§ **TASK OBJECTIVE**
From the listing below, pull out each line that contains the string "want". Only matches with the same letter case count.

§ **DATA RECORDS**
..........

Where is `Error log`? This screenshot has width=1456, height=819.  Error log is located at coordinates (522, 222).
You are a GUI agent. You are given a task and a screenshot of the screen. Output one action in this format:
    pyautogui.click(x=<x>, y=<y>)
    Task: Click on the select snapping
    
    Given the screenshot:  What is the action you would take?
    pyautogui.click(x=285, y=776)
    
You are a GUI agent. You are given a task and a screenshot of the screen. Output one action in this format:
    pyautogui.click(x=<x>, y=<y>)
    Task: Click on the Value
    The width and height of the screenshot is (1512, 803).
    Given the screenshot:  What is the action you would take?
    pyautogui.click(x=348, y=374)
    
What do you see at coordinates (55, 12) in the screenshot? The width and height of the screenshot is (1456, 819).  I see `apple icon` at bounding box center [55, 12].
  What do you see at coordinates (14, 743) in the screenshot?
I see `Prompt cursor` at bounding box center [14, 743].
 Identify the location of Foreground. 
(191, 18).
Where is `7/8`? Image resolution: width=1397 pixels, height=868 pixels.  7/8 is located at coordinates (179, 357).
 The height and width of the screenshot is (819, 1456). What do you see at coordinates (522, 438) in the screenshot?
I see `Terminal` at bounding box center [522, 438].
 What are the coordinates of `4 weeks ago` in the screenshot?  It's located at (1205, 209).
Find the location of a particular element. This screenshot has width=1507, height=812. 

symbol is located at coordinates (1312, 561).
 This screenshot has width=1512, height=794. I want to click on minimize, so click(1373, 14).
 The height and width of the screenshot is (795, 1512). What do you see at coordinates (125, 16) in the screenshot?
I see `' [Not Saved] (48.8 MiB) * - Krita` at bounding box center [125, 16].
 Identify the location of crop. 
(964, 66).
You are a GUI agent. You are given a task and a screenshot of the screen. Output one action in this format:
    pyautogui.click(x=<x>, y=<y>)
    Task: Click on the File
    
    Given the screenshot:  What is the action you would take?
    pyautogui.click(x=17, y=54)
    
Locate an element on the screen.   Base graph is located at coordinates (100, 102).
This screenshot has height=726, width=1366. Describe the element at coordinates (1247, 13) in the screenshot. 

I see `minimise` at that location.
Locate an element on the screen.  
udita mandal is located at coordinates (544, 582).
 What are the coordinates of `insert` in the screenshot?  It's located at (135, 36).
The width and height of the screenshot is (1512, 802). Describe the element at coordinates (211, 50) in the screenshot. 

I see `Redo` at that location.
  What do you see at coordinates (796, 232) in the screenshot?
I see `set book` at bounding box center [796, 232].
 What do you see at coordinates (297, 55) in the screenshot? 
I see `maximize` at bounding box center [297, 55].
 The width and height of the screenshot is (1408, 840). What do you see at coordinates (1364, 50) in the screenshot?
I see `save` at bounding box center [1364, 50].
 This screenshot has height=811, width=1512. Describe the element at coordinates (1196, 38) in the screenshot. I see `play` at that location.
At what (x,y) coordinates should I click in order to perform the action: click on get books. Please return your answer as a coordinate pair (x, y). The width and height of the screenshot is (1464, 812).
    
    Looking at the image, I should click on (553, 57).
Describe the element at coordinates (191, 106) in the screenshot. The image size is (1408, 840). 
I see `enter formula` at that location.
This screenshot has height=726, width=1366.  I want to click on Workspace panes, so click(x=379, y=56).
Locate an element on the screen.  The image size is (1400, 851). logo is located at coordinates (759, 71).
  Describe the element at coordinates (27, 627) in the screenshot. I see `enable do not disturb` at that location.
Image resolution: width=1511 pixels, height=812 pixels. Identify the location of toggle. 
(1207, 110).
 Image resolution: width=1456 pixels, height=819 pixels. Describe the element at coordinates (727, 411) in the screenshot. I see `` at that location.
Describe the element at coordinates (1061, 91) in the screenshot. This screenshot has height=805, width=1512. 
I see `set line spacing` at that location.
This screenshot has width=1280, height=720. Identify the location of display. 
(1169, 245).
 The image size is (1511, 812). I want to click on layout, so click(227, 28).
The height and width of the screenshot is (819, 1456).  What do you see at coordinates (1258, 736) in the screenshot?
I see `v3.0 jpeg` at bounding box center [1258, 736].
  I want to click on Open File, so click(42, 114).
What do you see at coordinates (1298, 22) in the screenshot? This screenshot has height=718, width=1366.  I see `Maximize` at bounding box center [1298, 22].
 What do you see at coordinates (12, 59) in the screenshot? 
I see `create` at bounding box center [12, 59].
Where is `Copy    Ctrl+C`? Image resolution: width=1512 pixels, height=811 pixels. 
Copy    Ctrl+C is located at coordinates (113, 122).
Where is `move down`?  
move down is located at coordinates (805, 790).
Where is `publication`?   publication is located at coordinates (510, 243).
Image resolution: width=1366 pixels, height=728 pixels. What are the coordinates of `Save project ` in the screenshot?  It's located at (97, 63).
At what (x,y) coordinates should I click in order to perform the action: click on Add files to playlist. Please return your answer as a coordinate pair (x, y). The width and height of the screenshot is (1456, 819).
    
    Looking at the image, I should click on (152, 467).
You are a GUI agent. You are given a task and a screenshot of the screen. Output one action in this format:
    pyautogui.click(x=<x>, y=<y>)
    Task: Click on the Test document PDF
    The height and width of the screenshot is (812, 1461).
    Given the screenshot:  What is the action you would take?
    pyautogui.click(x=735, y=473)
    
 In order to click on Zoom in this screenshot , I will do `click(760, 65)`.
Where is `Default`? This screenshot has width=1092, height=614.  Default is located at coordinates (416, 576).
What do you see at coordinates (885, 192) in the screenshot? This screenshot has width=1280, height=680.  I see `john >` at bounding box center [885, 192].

..........

§ **SOLUTION FOR THIS EXERCISE**
 This screenshot has width=1512, height=794. I want to click on minimize, so click(1373, 14).
This screenshot has height=726, width=1366.  I want to click on Workspace panes, so click(x=379, y=56).
 The image size is (1511, 812). I want to click on layout, so click(227, 28).
  I want to click on Open File, so click(42, 114).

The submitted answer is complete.